--- DIRECTIONS ---
Give again, exactly as written, each line of the material below starting at the line that contains "Bio (389, 335)" and ending at the line that contains "ენდი დიუფრეინი (102, 740)". Both ends count, and no other line does.

--- MATERIAL PROVIDED ---
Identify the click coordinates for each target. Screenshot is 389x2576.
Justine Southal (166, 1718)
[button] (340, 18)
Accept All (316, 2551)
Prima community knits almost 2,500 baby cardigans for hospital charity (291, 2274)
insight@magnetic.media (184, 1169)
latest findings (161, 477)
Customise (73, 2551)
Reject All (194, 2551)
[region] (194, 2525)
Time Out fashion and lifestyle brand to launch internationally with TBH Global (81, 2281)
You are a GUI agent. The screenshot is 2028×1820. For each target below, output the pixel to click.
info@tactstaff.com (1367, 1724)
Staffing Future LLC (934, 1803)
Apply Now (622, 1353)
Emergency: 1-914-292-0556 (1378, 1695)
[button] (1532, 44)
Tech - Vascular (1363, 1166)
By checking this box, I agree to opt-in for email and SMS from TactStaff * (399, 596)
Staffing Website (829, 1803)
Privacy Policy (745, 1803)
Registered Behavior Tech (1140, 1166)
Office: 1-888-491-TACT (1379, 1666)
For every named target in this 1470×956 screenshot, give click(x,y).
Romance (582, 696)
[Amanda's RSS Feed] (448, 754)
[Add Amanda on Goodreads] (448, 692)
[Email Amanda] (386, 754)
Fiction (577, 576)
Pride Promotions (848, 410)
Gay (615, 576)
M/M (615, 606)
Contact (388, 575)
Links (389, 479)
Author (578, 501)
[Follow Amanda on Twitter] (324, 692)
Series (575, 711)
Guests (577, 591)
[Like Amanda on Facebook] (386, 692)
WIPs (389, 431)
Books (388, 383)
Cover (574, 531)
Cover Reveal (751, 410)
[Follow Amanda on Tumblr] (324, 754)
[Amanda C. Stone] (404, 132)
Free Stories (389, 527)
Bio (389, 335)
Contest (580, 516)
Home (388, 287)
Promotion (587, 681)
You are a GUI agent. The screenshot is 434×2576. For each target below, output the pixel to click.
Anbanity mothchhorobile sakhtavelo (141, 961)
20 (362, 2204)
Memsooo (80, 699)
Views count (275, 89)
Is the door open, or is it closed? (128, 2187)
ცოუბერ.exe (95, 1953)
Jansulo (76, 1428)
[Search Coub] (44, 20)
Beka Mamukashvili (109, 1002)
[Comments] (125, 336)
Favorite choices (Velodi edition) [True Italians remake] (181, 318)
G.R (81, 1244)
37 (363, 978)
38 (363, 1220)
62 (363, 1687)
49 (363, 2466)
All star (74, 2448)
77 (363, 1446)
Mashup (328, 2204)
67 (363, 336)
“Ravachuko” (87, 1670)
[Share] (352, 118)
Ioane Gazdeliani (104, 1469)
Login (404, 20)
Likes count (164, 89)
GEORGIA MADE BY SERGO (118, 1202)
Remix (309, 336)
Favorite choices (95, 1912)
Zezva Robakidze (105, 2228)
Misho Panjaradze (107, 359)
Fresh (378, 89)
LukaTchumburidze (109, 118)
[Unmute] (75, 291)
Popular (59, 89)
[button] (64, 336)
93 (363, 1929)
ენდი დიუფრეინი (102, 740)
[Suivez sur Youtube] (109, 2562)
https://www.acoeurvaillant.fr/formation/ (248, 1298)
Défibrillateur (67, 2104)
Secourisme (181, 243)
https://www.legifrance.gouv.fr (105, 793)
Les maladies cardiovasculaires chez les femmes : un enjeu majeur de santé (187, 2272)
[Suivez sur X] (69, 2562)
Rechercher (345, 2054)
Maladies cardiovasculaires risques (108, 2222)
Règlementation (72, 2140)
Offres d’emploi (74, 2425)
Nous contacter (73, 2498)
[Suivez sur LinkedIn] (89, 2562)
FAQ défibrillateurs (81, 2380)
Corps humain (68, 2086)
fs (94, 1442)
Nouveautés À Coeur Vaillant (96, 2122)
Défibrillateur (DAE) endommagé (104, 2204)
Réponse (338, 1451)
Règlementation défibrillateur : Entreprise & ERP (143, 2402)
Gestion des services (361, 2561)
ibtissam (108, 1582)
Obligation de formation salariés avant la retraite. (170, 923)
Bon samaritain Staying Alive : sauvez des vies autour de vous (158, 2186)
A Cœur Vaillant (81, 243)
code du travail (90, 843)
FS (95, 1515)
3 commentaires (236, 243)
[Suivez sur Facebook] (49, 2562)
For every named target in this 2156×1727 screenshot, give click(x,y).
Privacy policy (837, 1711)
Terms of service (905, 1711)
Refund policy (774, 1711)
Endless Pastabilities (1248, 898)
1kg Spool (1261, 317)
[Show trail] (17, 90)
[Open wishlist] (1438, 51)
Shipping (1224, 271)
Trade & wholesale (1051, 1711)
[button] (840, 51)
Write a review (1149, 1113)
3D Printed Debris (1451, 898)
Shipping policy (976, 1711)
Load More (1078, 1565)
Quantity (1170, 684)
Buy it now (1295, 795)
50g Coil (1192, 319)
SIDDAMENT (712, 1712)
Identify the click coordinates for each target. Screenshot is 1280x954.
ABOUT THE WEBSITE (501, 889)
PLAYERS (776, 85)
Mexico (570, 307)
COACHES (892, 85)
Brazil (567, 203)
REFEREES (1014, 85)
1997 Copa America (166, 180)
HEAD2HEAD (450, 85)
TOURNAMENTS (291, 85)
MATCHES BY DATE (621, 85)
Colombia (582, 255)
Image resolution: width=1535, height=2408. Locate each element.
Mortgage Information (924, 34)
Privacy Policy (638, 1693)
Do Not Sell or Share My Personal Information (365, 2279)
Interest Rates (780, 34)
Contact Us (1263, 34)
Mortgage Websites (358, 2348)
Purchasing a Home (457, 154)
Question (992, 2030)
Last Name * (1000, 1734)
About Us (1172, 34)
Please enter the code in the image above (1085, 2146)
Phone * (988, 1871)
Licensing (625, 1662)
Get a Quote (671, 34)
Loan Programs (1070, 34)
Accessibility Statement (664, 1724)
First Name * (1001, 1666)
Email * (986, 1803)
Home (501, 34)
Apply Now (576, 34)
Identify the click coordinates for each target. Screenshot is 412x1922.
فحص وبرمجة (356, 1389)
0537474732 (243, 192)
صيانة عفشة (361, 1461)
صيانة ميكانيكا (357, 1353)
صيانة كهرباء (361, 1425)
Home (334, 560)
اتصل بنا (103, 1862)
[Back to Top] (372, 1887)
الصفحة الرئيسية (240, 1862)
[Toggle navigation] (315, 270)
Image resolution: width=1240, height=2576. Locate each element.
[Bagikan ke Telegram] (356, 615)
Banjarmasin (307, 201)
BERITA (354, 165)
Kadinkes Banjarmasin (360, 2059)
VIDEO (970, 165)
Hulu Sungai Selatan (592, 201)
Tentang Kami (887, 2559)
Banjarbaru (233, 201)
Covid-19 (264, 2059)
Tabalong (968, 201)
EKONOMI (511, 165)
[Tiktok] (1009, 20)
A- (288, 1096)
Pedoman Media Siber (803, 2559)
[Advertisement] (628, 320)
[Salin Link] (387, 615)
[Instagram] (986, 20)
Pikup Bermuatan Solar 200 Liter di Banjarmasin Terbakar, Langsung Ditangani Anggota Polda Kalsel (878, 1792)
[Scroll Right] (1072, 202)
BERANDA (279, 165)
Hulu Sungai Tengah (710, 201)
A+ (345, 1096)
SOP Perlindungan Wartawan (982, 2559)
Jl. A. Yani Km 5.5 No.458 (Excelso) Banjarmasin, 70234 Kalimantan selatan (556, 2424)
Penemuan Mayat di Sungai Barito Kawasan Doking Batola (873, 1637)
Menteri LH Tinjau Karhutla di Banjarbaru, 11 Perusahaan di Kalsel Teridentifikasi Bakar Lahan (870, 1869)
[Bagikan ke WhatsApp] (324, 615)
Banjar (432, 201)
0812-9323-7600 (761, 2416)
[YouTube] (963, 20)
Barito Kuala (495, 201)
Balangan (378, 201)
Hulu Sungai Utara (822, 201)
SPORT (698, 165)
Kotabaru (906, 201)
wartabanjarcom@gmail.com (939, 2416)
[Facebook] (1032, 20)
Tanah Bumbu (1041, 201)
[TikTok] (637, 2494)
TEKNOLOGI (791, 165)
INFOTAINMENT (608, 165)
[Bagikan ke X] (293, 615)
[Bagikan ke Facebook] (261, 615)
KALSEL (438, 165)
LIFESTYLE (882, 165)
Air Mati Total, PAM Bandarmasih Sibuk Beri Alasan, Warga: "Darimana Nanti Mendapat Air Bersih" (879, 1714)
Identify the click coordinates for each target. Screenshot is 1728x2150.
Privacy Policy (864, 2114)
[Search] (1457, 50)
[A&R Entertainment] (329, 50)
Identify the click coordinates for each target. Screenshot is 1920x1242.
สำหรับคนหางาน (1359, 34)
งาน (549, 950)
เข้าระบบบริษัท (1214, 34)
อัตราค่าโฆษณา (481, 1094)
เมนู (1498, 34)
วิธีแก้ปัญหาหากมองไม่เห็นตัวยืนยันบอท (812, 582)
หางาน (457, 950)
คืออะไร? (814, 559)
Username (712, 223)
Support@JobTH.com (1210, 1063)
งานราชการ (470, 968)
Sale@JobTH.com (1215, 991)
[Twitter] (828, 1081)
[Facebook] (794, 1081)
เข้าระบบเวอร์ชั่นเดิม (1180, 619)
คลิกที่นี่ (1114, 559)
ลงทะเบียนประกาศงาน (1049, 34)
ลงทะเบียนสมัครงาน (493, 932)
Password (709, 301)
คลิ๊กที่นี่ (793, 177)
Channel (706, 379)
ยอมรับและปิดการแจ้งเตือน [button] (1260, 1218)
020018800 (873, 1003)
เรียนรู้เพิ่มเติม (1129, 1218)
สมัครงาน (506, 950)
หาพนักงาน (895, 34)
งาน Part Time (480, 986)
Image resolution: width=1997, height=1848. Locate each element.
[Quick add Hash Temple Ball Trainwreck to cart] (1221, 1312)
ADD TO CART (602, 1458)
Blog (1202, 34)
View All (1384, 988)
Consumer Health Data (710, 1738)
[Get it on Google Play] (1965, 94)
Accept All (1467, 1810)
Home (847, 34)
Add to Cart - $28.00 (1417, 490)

--- WRITTEN RESPONSE ---
Bio (389, 335)
Contest (580, 516)
Home (388, 287)
Promotion (587, 681)
You are a GUI agent. The screenshot is 434×2576. For each target below, output the pixel to click.
Anbanity mothchhorobile sakhtavelo (141, 961)
20 (362, 2204)
Memsooo (80, 699)
Views count (275, 89)
Is the door open, or is it closed? (128, 2187)
ცოუბერ.exe (95, 1953)
Jansulo (76, 1428)
[Search Coub] (44, 20)
Beka Mamukashvili (109, 1002)
[Comments] (125, 336)
Favorite choices (Velodi edition) [True Italians remake] (181, 318)
G.R (81, 1244)
37 (363, 978)
38 (363, 1220)
62 (363, 1687)
49 (363, 2466)
All star (74, 2448)
77 (363, 1446)
Mashup (328, 2204)
67 (363, 336)
“Ravachuko” (87, 1670)
[Share] (352, 118)
Ioane Gazdeliani (104, 1469)
Login (404, 20)
Likes count (164, 89)
GEORGIA MADE BY SERGO (118, 1202)
Remix (309, 336)
Favorite choices (95, 1912)
Zezva Robakidze (105, 2228)
Misho Panjaradze (107, 359)
Fresh (378, 89)
LukaTchumburidze (109, 118)
[Unmute] (75, 291)
Popular (59, 89)
[button] (64, 336)
93 (363, 1929)
ენდი დიუფრეინი (102, 740)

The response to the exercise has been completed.